06.10.2000

Wolfgang Schäuble

seine Erfahrung im Skandal

Der Auftritt des ehemaligen CDU-Parteichefs Wolfgang Schäuble am Verlegerkongress in Interlaken gewährte einen Einblick in die deutsche Politlandschaft und in die Befindlichkeit eines deutschen Spitzenpolitikers. Im Interview, das von Schweizer Presse-Geschäftsführer Peter Hartmeier geführt wurde, sagte Schäuble, wie es um sein Verhältnis mit ex-Bundeskanzler Helmut Kohl steht und wie er die Medien während des CDU-Politskandals erlebte (siehe auch: Blocher schlägt zurück).
Wolfgang Schäuble: seine Erfahrung im Skandal

Das gerade erst erschienene Buch von Wolfgang Schäuble soll nach seinen Worten keine Abrechnung mit Kohl sein, auch wenn dies von den Medien so dargestellt wird. Schäuble sagt: "Auch wenn ein Magazin (Stern; Red.), das die Vorabdruckrechte am Buch gekauft hat, auf dem Titel die Sätze bringt: ‚Meine Abrechnung mit Kohl‘, so ist es deshalb trotzdem keine." Das Anliegen des Buchs sei vielmehr, wie eine Partei, die heute in der Opposition steht, wieder Tritt fassen und Wahlen gewinnen kann.
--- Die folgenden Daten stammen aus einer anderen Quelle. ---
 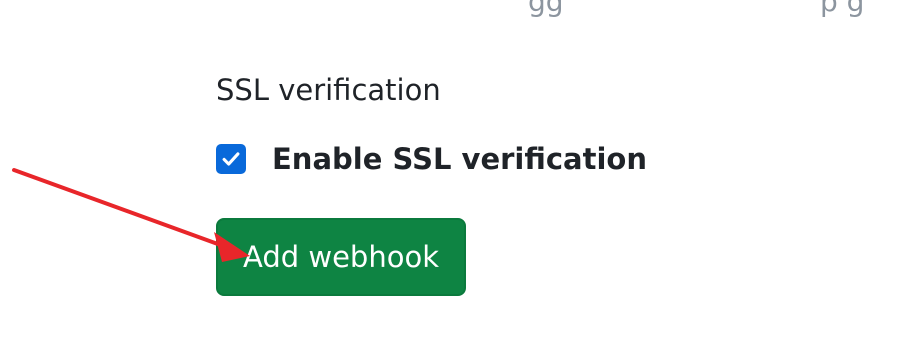 I want to click on ssl-checkbox-row: Enable SSL verification, so click(x=432, y=159). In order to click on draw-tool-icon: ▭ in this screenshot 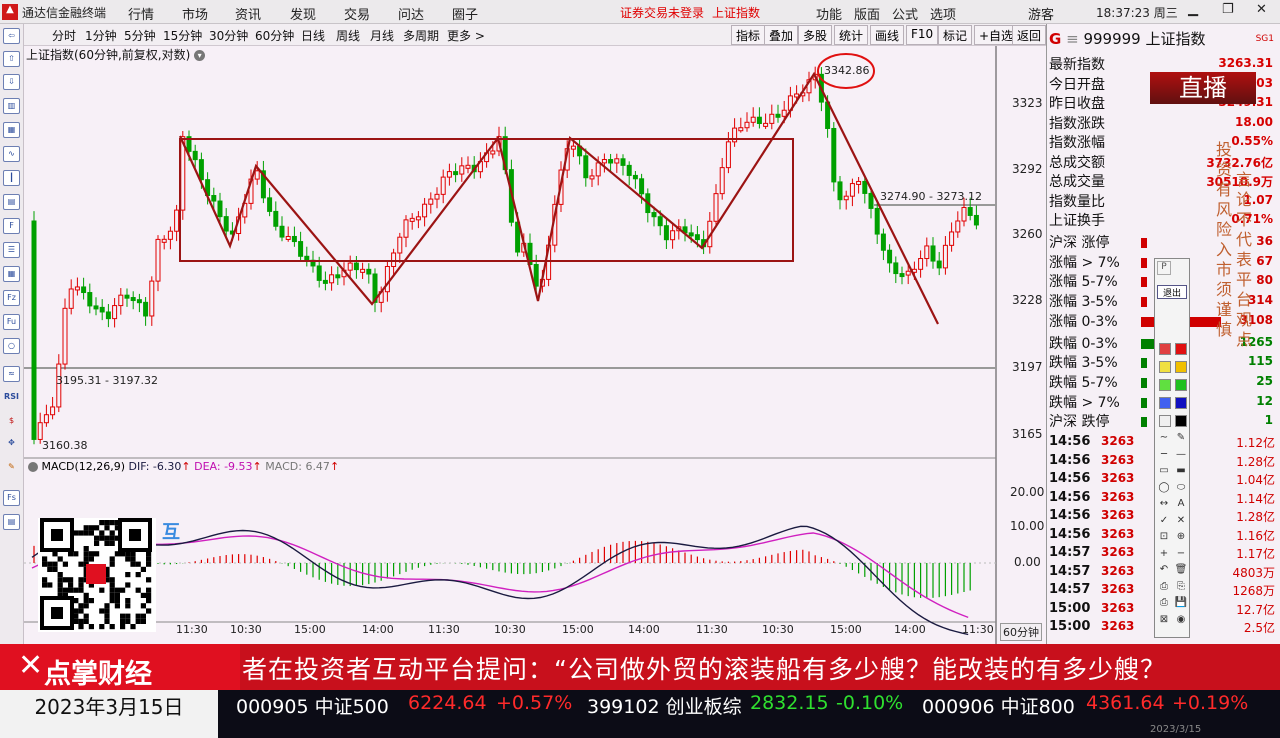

Es hat zur Aufgabe, die Relation wieder herzustellen. Die CDU ist eine Partei mit 600'000 Mitgliedern. Sie betreibe derzeit Selbstzerfleischung wegen ein paar Krimineller, die vor langer Zeit Schwarzgeldkonten geführt hätten. Natürlich müssten die Wahrheiten auf den Tisch und diskutiert werden, sagte Schäuble, doch seien die Relationen völlig aus den Fugen geraten.

Er habe überhaupt keine Probleme damit, dass Kohl 16 Jahre im politischen Rampenlicht gestanden sei, er sei dafür ein "frecher Hund gewesen, der immer so handelte, dass es für Kohl am besten sei, auch wenn dieser es nicht wusste". Bundeskanzler zu werden, habe ihn nie so beschäftigt, wie dies die Medien beschrieben hätten. Allerdings: "Wenn sich mir die Frage gestellt hätte, hätte ich ohnehin nicht widerstehen können." Trotz den Skandalen um seine Person habe er sich als Mensch nicht verändert. "Scheitern und versagen macht ein Menschenleben aus", sagte Schäuble. Für ihn kam der Wendepunkt im Skandal um die versteckten CDU-Konten, als Schäuble eine Kopie von Unterlagen der Staatsanwaltschaft erhielt, in welchen die Vergehen des früheren CDU-Schatzkanzlers aufgedeckt wurden. Damals habe er zum ersten Mal von der Sache erfahren. Er habe sich nach Beratung mit seinem Vorgänger Helmut Kohl sofort entschieden, eine Pressekonferenz einzuberufen, in welcher er die politische Verantwortung übernahm.

Zu der Rolle der Medien äusserte sich Schäuble, dass es Prozesse gibt, bei welchen alles aus den Fugen gerate. Plötzlich gehen die Relationen verloren, und die Journalisten beschränken sich nicht mehr darauf, zu beschreiben und zu kommentieren, sondern sie wollen Ereignisse selbst herbeiführen. Und das unter dem Deckmantel der Pressefreiheit. Für ihn stellt sich weiter die Frage, wie der Wettbewerb der Fotografen und Kameraleute um die besten Bilder organisiert werden soll. Politiker würden immer härter und aus nächster Nähe von Dutzenden von Kameras bedrängt, was kaum mehr erträglich sei. "Einmal ging es mir gesundheitlich nicht so gut, und Frau Merkel führte die Pressekonferenz, woraufhin der Fotografentross die Kameras aus 20 Zentimenter Abstand auf mich richtete, wohl in der Hoffnung, ich breche gleich zusammen."